Task statement ▸
Write out every record below exactly as it stands, leaving the pictures out.

Given data ▸
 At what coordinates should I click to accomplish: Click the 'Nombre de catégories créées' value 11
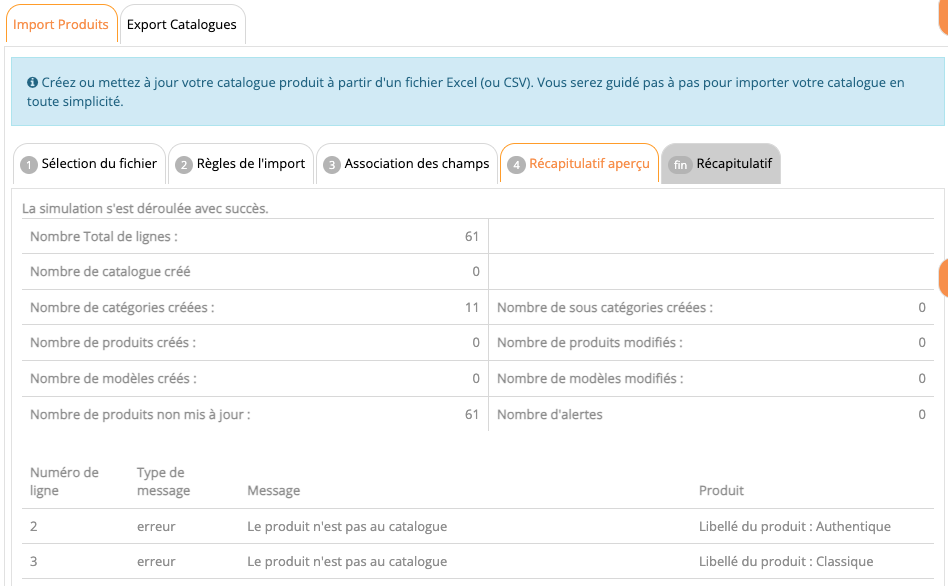pos(471,308)
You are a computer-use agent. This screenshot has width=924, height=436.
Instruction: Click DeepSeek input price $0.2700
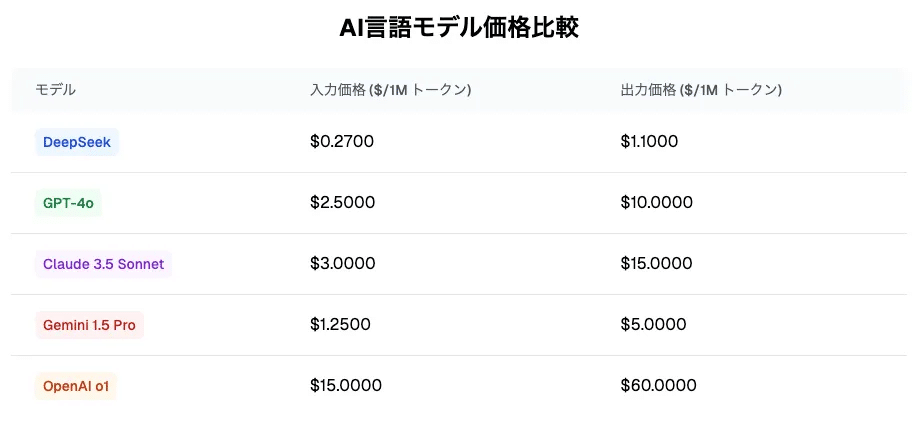(x=342, y=142)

Solution ▸
 At what coordinates should I click to accomplish: Click the 'Nombre de catégories créées' value 11
pos(471,308)
You are a computer-use agent. This screenshot has width=924, height=436.
Instruction: Click DeepSeek input price $0.2700
(x=342, y=142)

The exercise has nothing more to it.